Looming bankruptcy brings potato growers in Bulgaria to protest

EU Commission suspends subsidies to curb “overproduction” but Bulgaria produces only a limited amount and relies solely on imports, producers say

Photo: library

The state is in collapse, there are no real solutions in any of the sectors, people worry about how they will feed their families and how they will pay their bills, say potato growers from the town of Samokov. They protested in front of the Ministry of Agriculture in Sofia against a regulation voted by the European Commission, according to which ware potatoes are removed from Coupled Agricultural Subsidies.
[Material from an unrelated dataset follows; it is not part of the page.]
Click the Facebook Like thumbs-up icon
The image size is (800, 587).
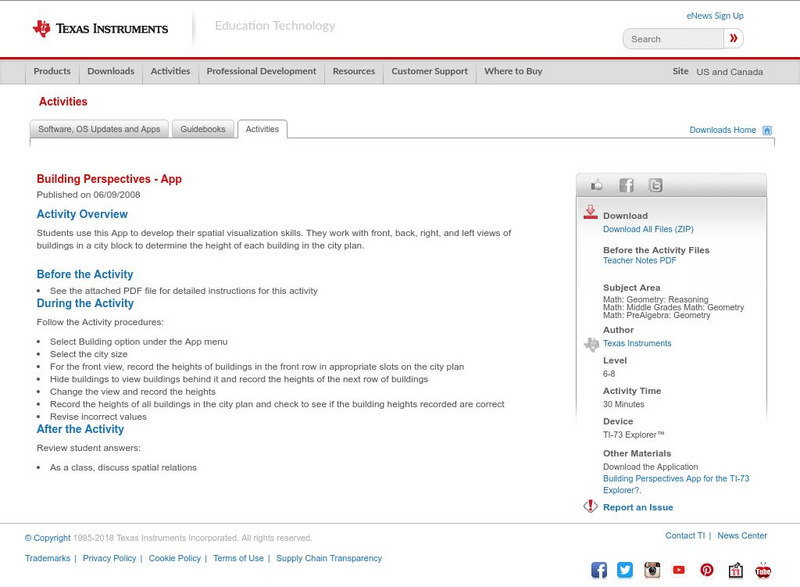point(597,184)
Only starch potatoes remain covered.(Ware potatoes are all sorts destined for human consumption in potato form – ed.)

After the EU Commission vote potato producers in Bulgaria are left without any financial support at the beginning of the new agricultural season.

This leaves potato producers in Bulgaria without any support at the beginning of the new agricultural season. In mid-February they announced they were ready to take protest action."We have nothing at the moment, we struggle year after year, day after day, for our crops to survive. We are all facing bankruptcy, only the strongest in the sector will survive, those who have side incomes to rely on," says Ekaterina Cholakova, a potato producer from Samokov.

According to her, these problems have been piling up for 15 years in the Agriculture sector. The state has not found any solution for them. "We are throwing our labor and money into a bottomless pit. Now, after this protest, my husband and I will have to decide what to do. As far as I see it, our way out is to sell everything, load the children in the car and leave Bulgaria to work hard in a foreign country," Ekaterina Cholakova says.

"From next year there will be no subsidies for potato farming because Brussels believes there is overproduction of potatoes. But there is no overproduction in Bulgaria, the potatoes on the market are mostly imported. In fact, the entire Bulgarian potato harvest can satisfy the needs of a city the size of Plovdiv (population 347 000 - ed.) for just two months. Bulgaria relies solely on imports.

Two weeks ago, we had a conversation with Deputy Minister of Agriculture Momchil Nekov. He assured us that the cabinet wants to work with us, the potato producers, and not through the associations.

We also had a meeting with the President's adviser, Mr Nikolai Koprinkov, and he took our problems to heart.